[imgcontainer][img: tumblr_mzh000uIKZ1qggys3o1_1280.jpg][source] kqedkaleidoscope  via Tumblr[/source] California’s Folsom Lake, about 25 miles northeast of Sacramento, was at 19% capacity on January 4. The lake provides flood control, drinking and irrigation water, hydroelectric power and recreational opportunities.[/imgcontainer]

You’ve seen the unsettling headlines about California’s epic drought: 17 communities could run out of water within two months.  Nearly 500 wildfires already in 2014 compared to two in the same period last year. Sierra Nevada snowpack at 12 percent of normal in late January — the lowest ever recorded. Gov. Jerry Brown asks Californians to cut water consumption by 20 percent.

Here’s another one you might not have seen: the drought will likely raise Californian’s electricity rates.

Here’s how it works:

When reservoirs are low, dam operators will often keep water behind the dam instead of sending it more of it downstream through the turbines. That’s what’s happening in the Central Valley, where officials at the State Water Project announced they won’t release any water from the system’s 34 reservoirs and five hydroelectric dams.
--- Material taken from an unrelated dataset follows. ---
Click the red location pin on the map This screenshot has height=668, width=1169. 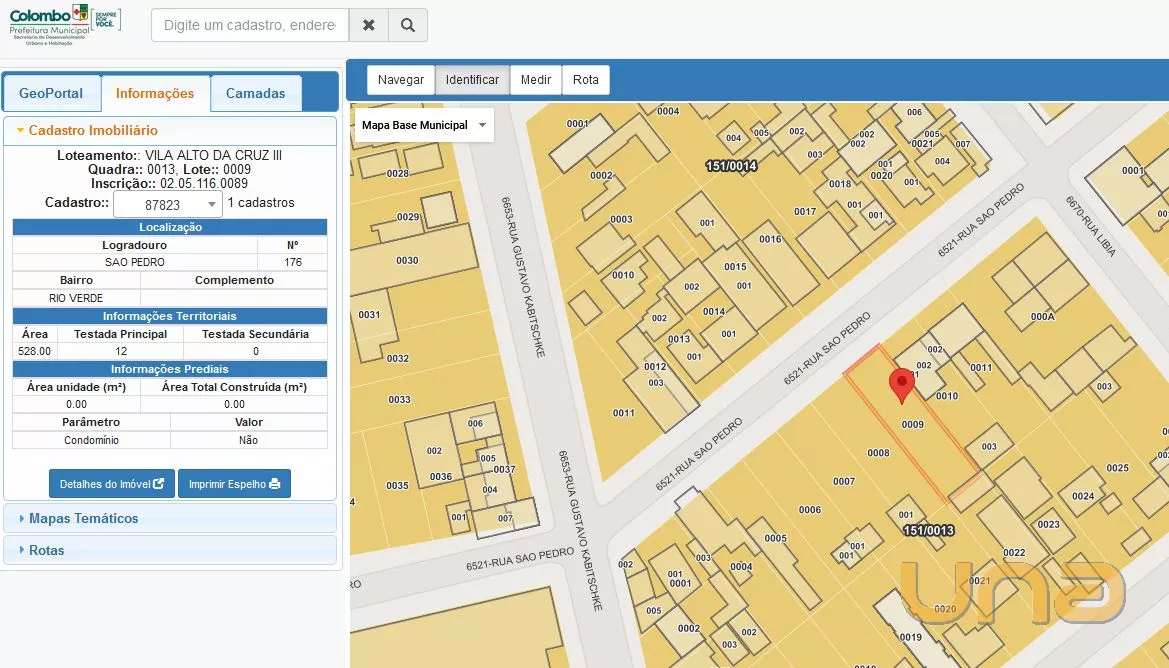(902, 384)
But drought can cut electricity generation at dams even if they still release water. The lower the reservoir, the less pressure on the water as it passes through the turbines. As water levels drop, the same volume of water will produce less electricity. That’s already happening at one of the West’s largest reservoirs: Lake Powell and Glen Canyon Dam, on the Colorado River on the Utah-Arizona border.

Even if big, government-owned dams produce less power, most utilities are still on the hook for providing the same amount of electricity to their customers. So they go looking elsewhere for replacement.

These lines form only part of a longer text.